The ETF seeks investment results that correspond to the price and yield performance of the S&P Global 1200 Healthcare Sector Index. The top ten holdings are Johnson & Johnson, Pfizer, Novartis, Roche Holding, Merck, GlaxoSmithKline, Abbott Labs, Sanofi, AstraZeneca, and Bayer.
iShares JPM Emerging Markets Bond (EMB)
You can’t finance emerging market growth without bonds. And you should only want to own the emerging markets stocks if you’d want to own the underlying debt instruments of the respective marketplaces.
Enter this ETF, which seeks investment results that correspond to the price and yield performance of the JPMorgan EMBI Global Core Index.
iShares MSCI Brazil (EWZ)
Real economy, real political stability, real middle, consumer class. The risk here is that this ETF will almost always trade in correlation to emerging markets as a whole, with the baby being placed in or thrown out with the bathwater. It’s a slippery risk I’m willing to take.

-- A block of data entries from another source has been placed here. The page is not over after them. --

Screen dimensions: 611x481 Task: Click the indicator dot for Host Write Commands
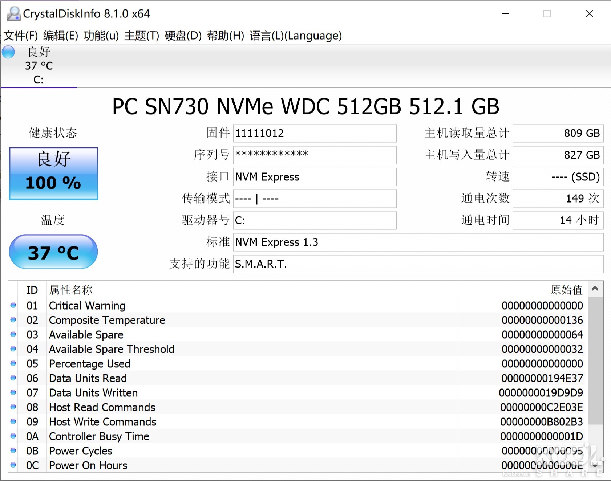[x=13, y=421]
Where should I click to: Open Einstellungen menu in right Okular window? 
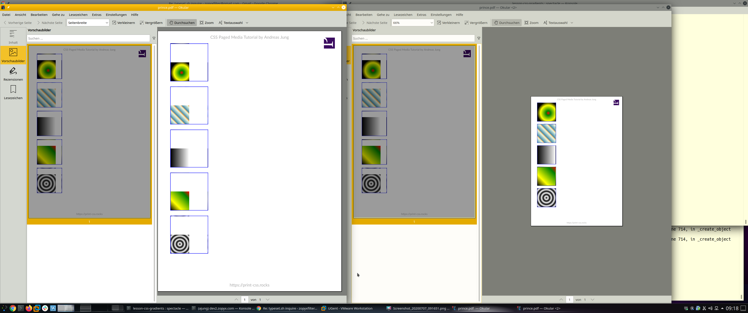[x=441, y=15]
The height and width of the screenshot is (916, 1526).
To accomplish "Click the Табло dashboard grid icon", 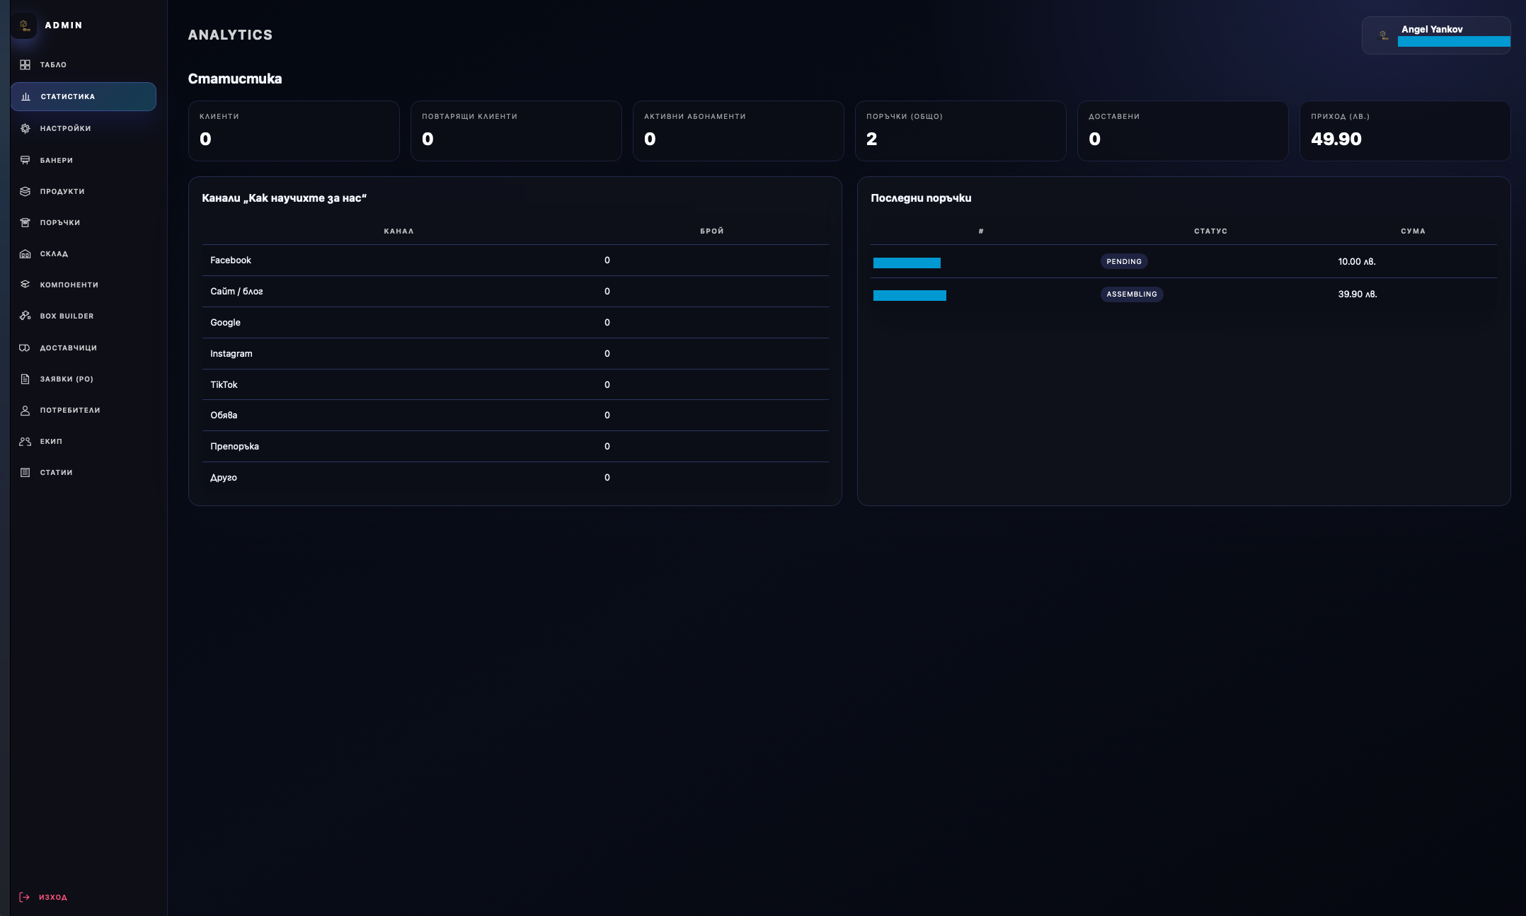I will tap(25, 64).
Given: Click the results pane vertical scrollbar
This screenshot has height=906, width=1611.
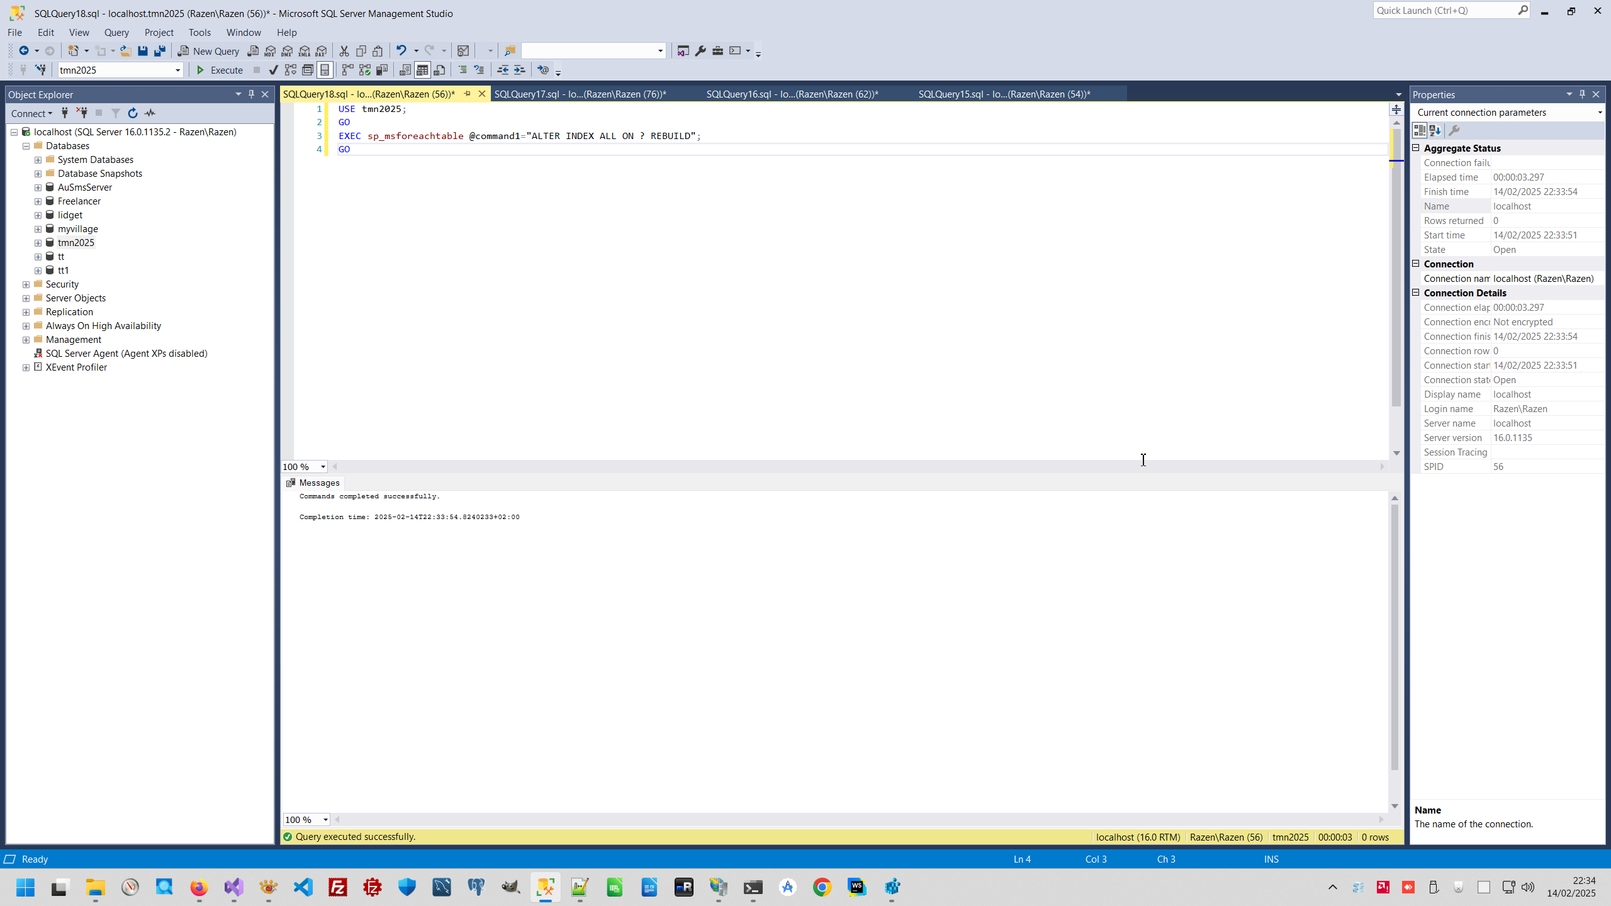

The fund seeks investment results that correspond to the price and yield performance of the MSCI Brazil Index. The top ten holdings are Petrobras Preferred, Vale Preferred, Itau Unibanco, Petrobras, Banco Bradesco, Cia de Bebidas das Americas, Vale, Itausa Investimentos, Brasil Foods, and Vale’s New York ADR.
iShares MSCI Japan (EWJ)
I’m long Japan but ultra short the Yen. Among the largest economies, Japan is slowing, but it can pull a currency lever and pick up its pace, a smart move that I think won’t be lost on the bureaucrats.
EWJ seeks investment results that correspond to the price and yield performance of the MSCI Japan Index. The top ten holdings are Toyota Motor, Mitsubishi UFJ Financial, Honda Motor, Canon, Sumitomo Mitsui Financial, Mizuho Financial Group, Takeda Pharmaceutical, Fanuc, Mitsubishi, and Mitsui & Co.
ProShares UltraShort Euro (EUO)
This leveraged ETF seeks investment results that correspond to twice the inverse daily performance of the US dollar price of the euro.
SPDR S&P Emerging Asia Pacific (GMF)
This fund seeks investment results that correspond to the price and yield performance of the S&P Asia Pacific Emerging BMI Index. The top three sectors are financials (25.8%), information technology (22.3%), and energy (13.2%).
The top ten holdings are Taiwan Semiconductor, China Construction Bank, China Mobile, Industrial & Commercial Bank of China, PetroChina, Baidu, CNOOC, Reliance Industries, Infosys, and Hon Hai Precision.
Vanguard MSCI Emerging Markets (VWO)
Finally, this fund seeks investment results that correspond to the price and yield performance of the MSCI Emerging Markets Index. The top five country representations are China (17.9%), Brazil (15.1%), Korea (15%), Taiwan (10.6%), and S. Africa (7.9%).
The top ten holdings are Samsung , Petrobras, Vale, Taiwan Semiconductor, China Mobile, Gazprom, America Movil, Itau Unibanco, China Construction Bank, and Industrial & Commercial Bank of China.